AIM: Update the records below so that every "Instruction" becomes "Step", with everything else kept the same.

(Rows showing where targets appear)
┌──
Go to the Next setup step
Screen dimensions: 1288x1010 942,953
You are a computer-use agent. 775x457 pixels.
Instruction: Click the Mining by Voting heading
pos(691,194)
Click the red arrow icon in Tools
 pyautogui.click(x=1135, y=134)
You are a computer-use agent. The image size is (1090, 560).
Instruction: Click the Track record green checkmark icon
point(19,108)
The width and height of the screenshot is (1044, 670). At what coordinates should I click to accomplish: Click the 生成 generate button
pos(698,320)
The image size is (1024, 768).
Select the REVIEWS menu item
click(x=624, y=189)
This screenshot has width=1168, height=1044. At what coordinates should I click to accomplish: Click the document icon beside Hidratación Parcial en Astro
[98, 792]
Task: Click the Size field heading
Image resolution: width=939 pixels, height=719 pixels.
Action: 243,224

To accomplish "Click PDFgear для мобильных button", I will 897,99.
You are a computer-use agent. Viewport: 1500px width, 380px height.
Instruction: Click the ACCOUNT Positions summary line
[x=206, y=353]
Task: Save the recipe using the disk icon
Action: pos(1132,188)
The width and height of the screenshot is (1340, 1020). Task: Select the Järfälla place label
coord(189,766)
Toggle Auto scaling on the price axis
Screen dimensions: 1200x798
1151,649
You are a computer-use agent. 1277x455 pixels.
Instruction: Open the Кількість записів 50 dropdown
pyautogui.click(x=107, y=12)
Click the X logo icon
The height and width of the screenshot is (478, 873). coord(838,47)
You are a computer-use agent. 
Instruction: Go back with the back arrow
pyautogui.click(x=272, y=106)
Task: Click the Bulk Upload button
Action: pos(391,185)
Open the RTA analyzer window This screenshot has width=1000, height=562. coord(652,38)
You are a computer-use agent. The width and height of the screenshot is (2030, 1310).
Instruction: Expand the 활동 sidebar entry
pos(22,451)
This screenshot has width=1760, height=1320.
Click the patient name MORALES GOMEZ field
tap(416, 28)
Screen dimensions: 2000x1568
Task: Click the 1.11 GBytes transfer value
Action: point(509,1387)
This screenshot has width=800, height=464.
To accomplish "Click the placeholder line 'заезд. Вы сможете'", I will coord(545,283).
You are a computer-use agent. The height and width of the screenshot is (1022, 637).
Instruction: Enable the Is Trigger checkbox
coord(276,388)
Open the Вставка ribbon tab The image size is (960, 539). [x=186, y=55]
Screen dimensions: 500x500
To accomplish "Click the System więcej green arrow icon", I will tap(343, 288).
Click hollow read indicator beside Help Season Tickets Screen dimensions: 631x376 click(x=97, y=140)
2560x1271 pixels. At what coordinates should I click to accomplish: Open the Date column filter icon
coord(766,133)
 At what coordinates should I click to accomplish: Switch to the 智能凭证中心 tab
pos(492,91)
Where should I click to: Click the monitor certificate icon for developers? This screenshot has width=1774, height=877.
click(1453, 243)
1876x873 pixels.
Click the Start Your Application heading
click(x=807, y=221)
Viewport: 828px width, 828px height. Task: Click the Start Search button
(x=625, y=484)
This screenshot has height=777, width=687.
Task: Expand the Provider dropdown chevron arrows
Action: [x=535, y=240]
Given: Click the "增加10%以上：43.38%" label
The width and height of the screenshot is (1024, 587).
└──
EXERCISE RESPONSE:
Go to the Next setup step
Screen dimensions: 1288x1010 942,953
You are a computer-use agent. 775x457 pixels.
Step: Click the Mining by Voting heading
pos(691,194)
Click the red arrow icon in Tools
 pyautogui.click(x=1135, y=134)
You are a computer-use agent. The image size is (1090, 560).
Step: Click the Track record green checkmark icon
point(19,108)
The width and height of the screenshot is (1044, 670). At what coordinates should I click to accomplish: Click the 生成 generate button
pos(698,320)
The image size is (1024, 768).
Select the REVIEWS menu item
click(x=624, y=189)
This screenshot has width=1168, height=1044. At what coordinates should I click to accomplish: Click the document icon beside Hidratación Parcial en Astro
[98, 792]
Task: Click the Size field heading
Image resolution: width=939 pixels, height=719 pixels.
Action: 243,224

To accomplish "Click PDFgear для мобильных button", I will 897,99.
You are a computer-use agent. Viewport: 1500px width, 380px height.
Step: Click the ACCOUNT Positions summary line
[x=206, y=353]
Task: Save the recipe using the disk icon
Action: pos(1132,188)
The width and height of the screenshot is (1340, 1020). Task: Select the Järfälla place label
coord(189,766)
Toggle Auto scaling on the price axis
Screen dimensions: 1200x798
1151,649
You are a computer-use agent. 1277x455 pixels.
Step: Open the Кількість записів 50 dropdown
pyautogui.click(x=107, y=12)
Click the X logo icon
The height and width of the screenshot is (478, 873). coord(838,47)
You are a computer-use agent. 
Step: Go back with the back arrow
pyautogui.click(x=272, y=106)
Task: Click the Bulk Upload button
Action: pos(391,185)
Open the RTA analyzer window This screenshot has width=1000, height=562. coord(652,38)
You are a computer-use agent. The width and height of the screenshot is (2030, 1310).
Step: Expand the 활동 sidebar entry
pos(22,451)
This screenshot has width=1760, height=1320.
Click the patient name MORALES GOMEZ field
tap(416, 28)
Screen dimensions: 2000x1568
Task: Click the 1.11 GBytes transfer value
Action: point(509,1387)
This screenshot has width=800, height=464.
To accomplish "Click the placeholder line 'заезд. Вы сможете'", I will coord(545,283).
You are a computer-use agent. The height and width of the screenshot is (1022, 637).
Step: Enable the Is Trigger checkbox
coord(276,388)
Open the Вставка ribbon tab The image size is (960, 539). [x=186, y=55]
Screen dimensions: 500x500
To accomplish "Click the System więcej green arrow icon", I will tap(343, 288).
Click hollow read indicator beside Help Season Tickets Screen dimensions: 631x376 click(x=97, y=140)
2560x1271 pixels. At what coordinates should I click to accomplish: Open the Date column filter icon
coord(766,133)
 At what coordinates should I click to accomplish: Switch to the 智能凭证中心 tab
pos(492,91)
Where should I click to: Click the monitor certificate icon for developers? This screenshot has width=1774, height=877.
click(1453, 243)
1876x873 pixels.
Click the Start Your Application heading
click(x=807, y=221)
Viewport: 828px width, 828px height. Task: Click the Start Search button
(x=625, y=484)
This screenshot has height=777, width=687.
Task: Expand the Provider dropdown chevron arrows
Action: [x=535, y=240]
Given: Click the "增加10%以上：43.38%" label
The width and height of the screenshot is (1024, 587).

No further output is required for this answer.